● GIVEN REQUEST
Set down the part of the passage below on marriage under Islamic law between "There are alot" and "a revert yet.", inclusive, word for word.

● DOCUMENT EXCERPT
Thank you for your Question. 

There are alot of dimensions that need to be covered in your situation. 

1) According to Islamic law, a girl (woman) cannot marry a Non-Believer. in this case you aren’t going to go against just your parents, Rather Allah (az) himself. 

2)Also, according to Islmaic law, a girl (virgin) cannot marry without her fathers consent. 

3) Marrying a revert is perfectly fine. but kindly refer to this link for better understanding https://fiqh.world-federation.org/question/marriage-with-a-convert/. in your case he isn’t a revert yet.

Data records:
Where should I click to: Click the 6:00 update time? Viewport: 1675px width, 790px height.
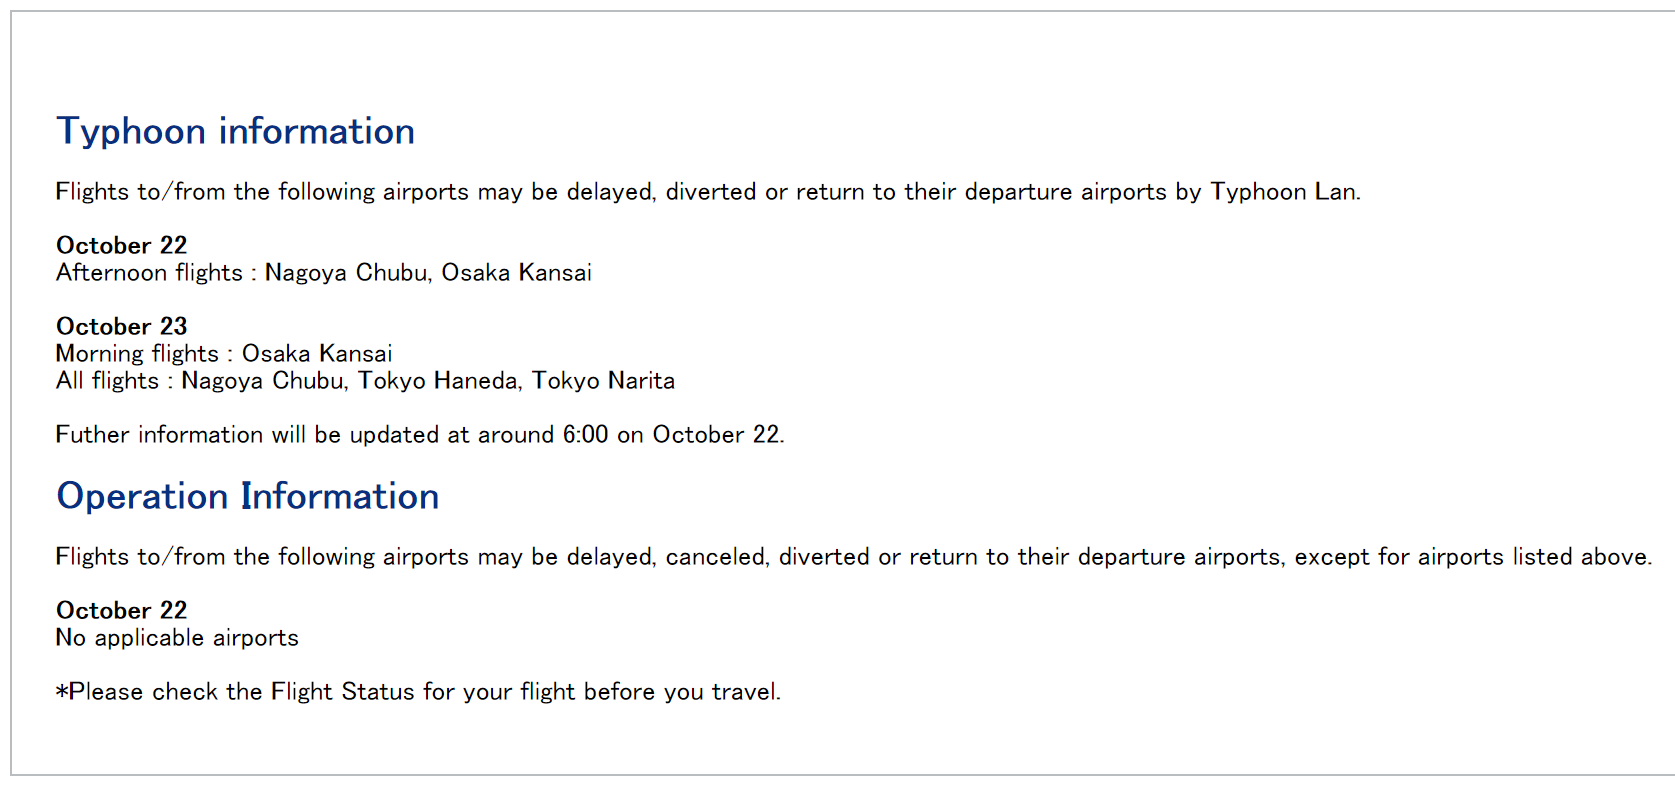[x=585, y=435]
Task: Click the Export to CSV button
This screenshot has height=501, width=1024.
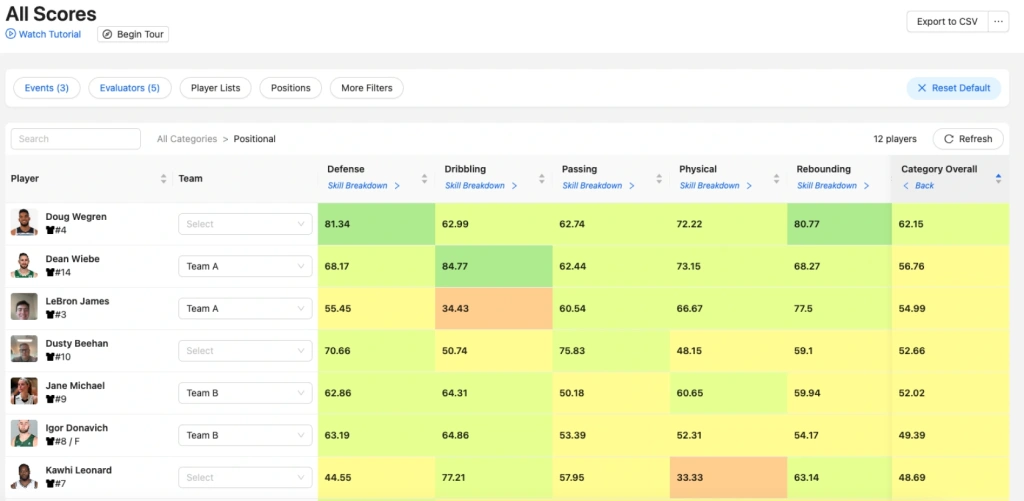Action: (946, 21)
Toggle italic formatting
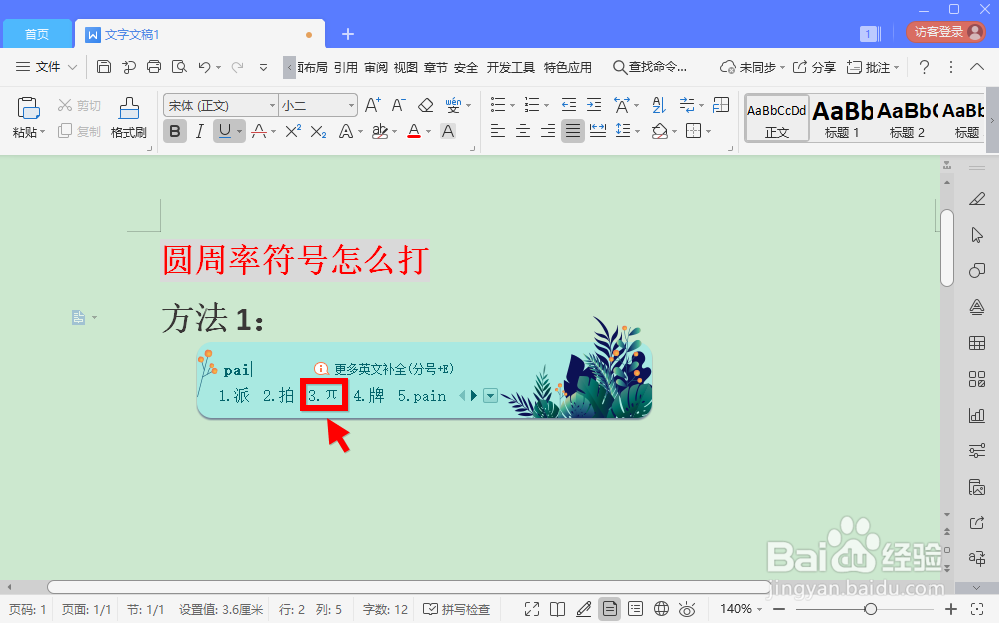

● RESULT
There are alot of dimensions that need to be covered in your situation. 

1) According to Islamic law, a girl (woman) cannot marry a Non-Believer. in this case you aren’t going to go against just your parents, Rather Allah (az) himself. 

2)Also, according to Islmaic law, a girl (virgin) cannot marry without her fathers consent. 

3) Marrying a revert is perfectly fine. but kindly refer to this link for better understanding https://fiqh.world-federation.org/question/marriage-with-a-convert/. in your case he isn’t a revert yet.